I get that biopics have to do that as there is so much information to get through, but those contrasts of highs and lows run like clockwork throughout almost all of them. Those contrasts are hard to swallow after seeing them satirised so deftly in Jake Kasdan’s Walk Hard. It’s possibly the most conventional genre, and I had hoped that a filmmaker as imaginative and daring as Van Sant would figure out a way to transcend those conventions, but sadly he plays by the biopic rulebook. Compare this film to Todd Haynes’ love letter to Dylan, I’m Not There, surely the most perplexing and challenging biopic of recent years. Milk is pure vanilla compared to that, though it makes sense for Milk to be linear, dealing as it does with an interesting but unambiguous life. Haynes’ masterstroke was to make a biopic whose structure mimics the playfulness and complexity of its subject, more a tone poem that resembles and reflects the man rather than a straight rendition of his life. Van Sant, on the other hand, is working from a pretty straight narrative from Lance Black (who, as one of the main writers on HBO’s best current show Big Love, is absolutely goddamn alright by us), and he tells it as it is. Was it respect for the subject matter that stayed Van Sant’s hand, or was it caution?
Funnily enough, my frustration over the conventionality of the movie was flipped when watching Van Sant’s Paranoid Park a couple of days later. Coming at the tail-end of his minimalist arthouse period, his adaptation of Blake Nelson’s YA novel is as unconventional as it gets, with a similarly fractured narrative to Elephant, and featuring intentional super-longeurs, amateur performances of varying quality, and a baffling soundtrack of inappropriate Nina Rota tunes played over yet another incredible sound collage by super-genius Leslie Shatz. And yet AV Club considered it the most accessible of his experimental series. Damn, it nearly alienated me, and I usually eat this shit up. Surely Elephant is way more accessible, despite the morbid subject matter.

______________________________

Set problem A. According to the film review, who wrote the narrative that Van Sant works from in Milk?
Set problem B. Extend the film review about Van Sant's movies, picking up right after its final sentence.
The lines that come next are from a separate source and have nothing to do with the film review.

Data segment.
______________________________

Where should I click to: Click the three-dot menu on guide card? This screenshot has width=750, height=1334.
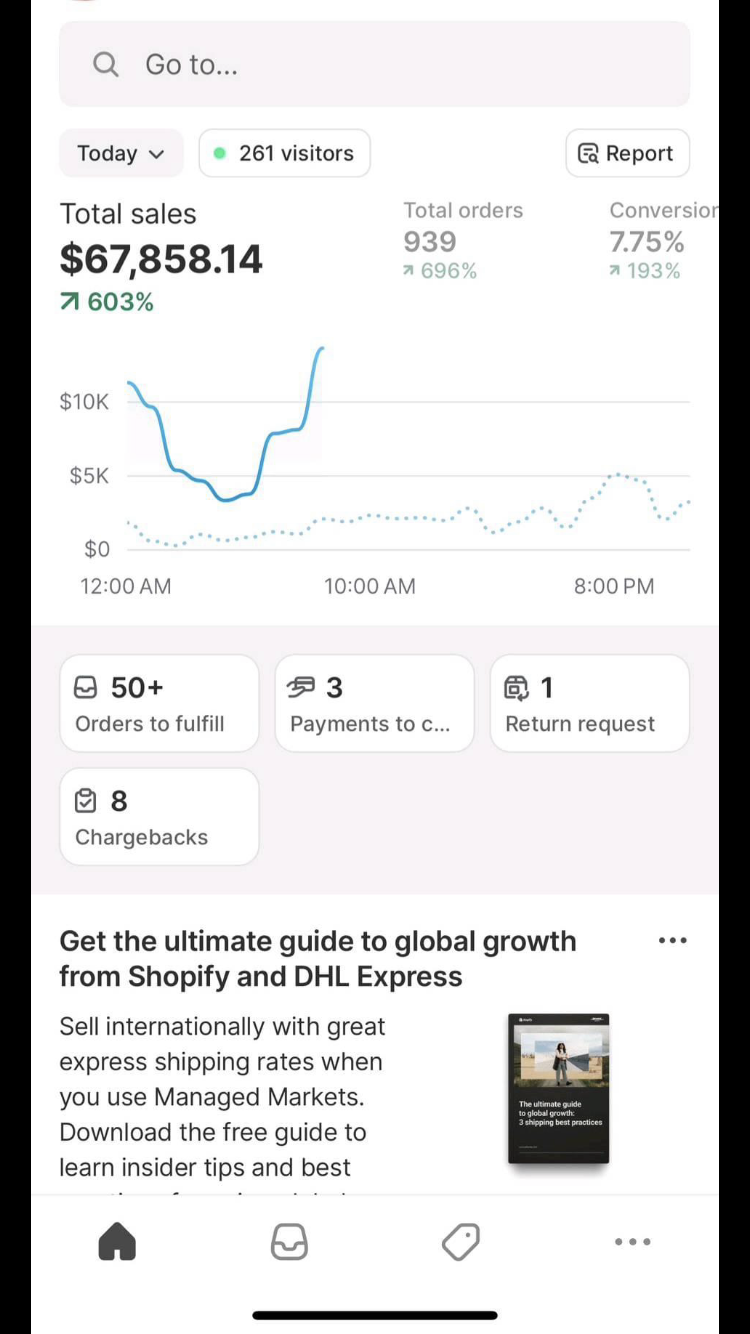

______________________________

Expected answer A. Lance Black

Expected answer B.
Their point did give me a perspective on Milk‘s conservative storytelling. It’s a great way to make the subject matter accessible to a wider audience, and is partially attributable to some difficulties in making the movie the way he originally intended (an interview with AICN’s Mr. Beaks went into detail about how plans to shoot Milk in 16mm went awry. I would link to it but the site is being an asshole). However, no matter why it happened, it’s disappointing to fans of his quirkier movies, especially when he lets characters make repeated references to Milk living to a ripe old age, and worst of all, cutting from Milk’s tragic death to an early scene with Milk stating he didn’t think he would reach his fiftieth birthday. That’s not poignant, it’s crashingly obvious and distracting. What had been an emotional moment becomes patronising (the final scenes of a candlelit march redeem it, however).
I suspect I’m being harsher on Van Sant for the flaws in Milk than on Howard for Frost/Nixon‘s missteps not only because I expect more from Van Sant but because I expected it feel more personal, more closely allied with this other movies. After making a series of films that feel like variations on a theme, this step back towards straightforward storytelling irked me. It’s perhaps even less adventurous than Good Will Hunting (a personal favourite, and I’m not ashamed to admit it), which could well be intentional, as I said, but thus doesn’t feel like it came from Van Sant’s filmography. It’s charming, funny, heart-wrenching, righteously rage-inducing, and touching, but it doesn’t feel like a Van Sant movie, and for a huge Van Sant fan, that’s a problem.
All of this is to say that my assessment of Milk is utterly subjective, and should not be taken as a warning against seeing it. On the contrary, I thoroughly recommend it, and Frost/Nixon as well. Both are total Oscar-bait, with the added benefit of having a hefty political point to make (Milk‘s call for a united and committed struggle against establishment-endorsed bigotry, Frost/Nixon for a journalistic focus on matters of substance and not frivolity), but they’re both highly entertaining and beautifully performed (Milk features superb work from Penn, Josh Brolin, James Franco, and Emile Hirsch).
But, for all their considerable excellence, neither film features a guy on horseback catching a spear in mid-flight.
Red Cliff FTW.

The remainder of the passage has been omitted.